TOS indeed features two facilities providing therapy, one "regular" but perversely run in "Dagger of the Mind", one reserved for incurables and taken over by the inmates in "Whom Gods Destroy". But that's not all - TOS is very consistent about punishment being a thing of the past, and therapy being the answer to everything. When Lenore Karidian is caught murdering people left and right, she faces therapy. When Mudd's criminal record is studied, it includes charges on smuggling (suspended) and transport of stolen goods as well as purchase of vessel with counterfeit currency (sentence: psychiatric treatment).
Starfleet has a death penalty, apparently not with regard to crime but as deterrent against behavior that might jeopardize the safety of the human race (and a few others on the side). Initially, it's for violating General Order 7, which apparently deals with planetary quarantine and thus affects attempts to go to Talos IV. But Kirk goes there anyway, and the issue becomes moot; soon afterwards, the death penalty shifts to General Order 4, the nature of which is unknown (all we learn is that it doesn't relate to mutiny aboard a starship in any way).

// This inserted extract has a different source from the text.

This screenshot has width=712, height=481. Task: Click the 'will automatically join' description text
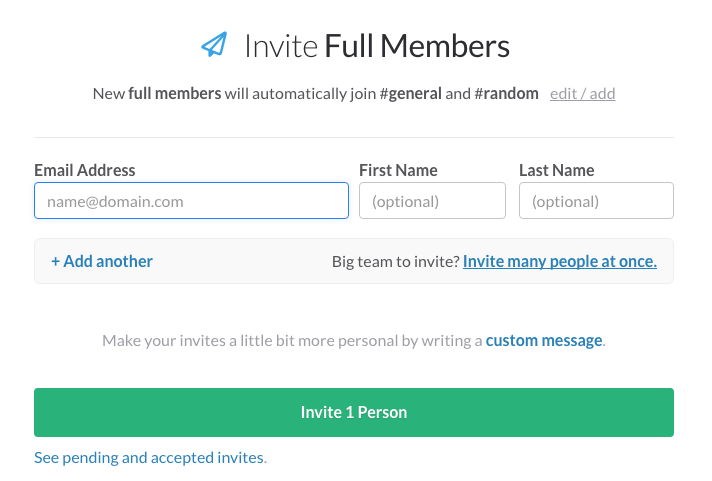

TNG keeps up the good effort, as everybody from Kasidy Yates to Garak to Tom Paris gets "therapy", and comes out reformed. Very nicely reformed at that, as they are only cured of the single type of crime they committed, and are not diminished in any other way. But Quark gets a fine, which is a punishment. Then again, Quark isn't Federation. Then again, neither is Garak... (Perhaps for the Ferengi, a fine counts as reforming psychiatric treatment?)
TNG also adds an interesting tidbit when in "Justice" Picard says that criminal tendencies are screened against (as mentioned above). We don't know how that happens - are kids who fail a psych test quietly put to death or what? But Picard doesn't claim that this would be particularly effective in negating crime, nor that the UFP in general would be crime-free. It's just a thing the Feds do that helps them survive without draconian laws and death squads of the Edo sort.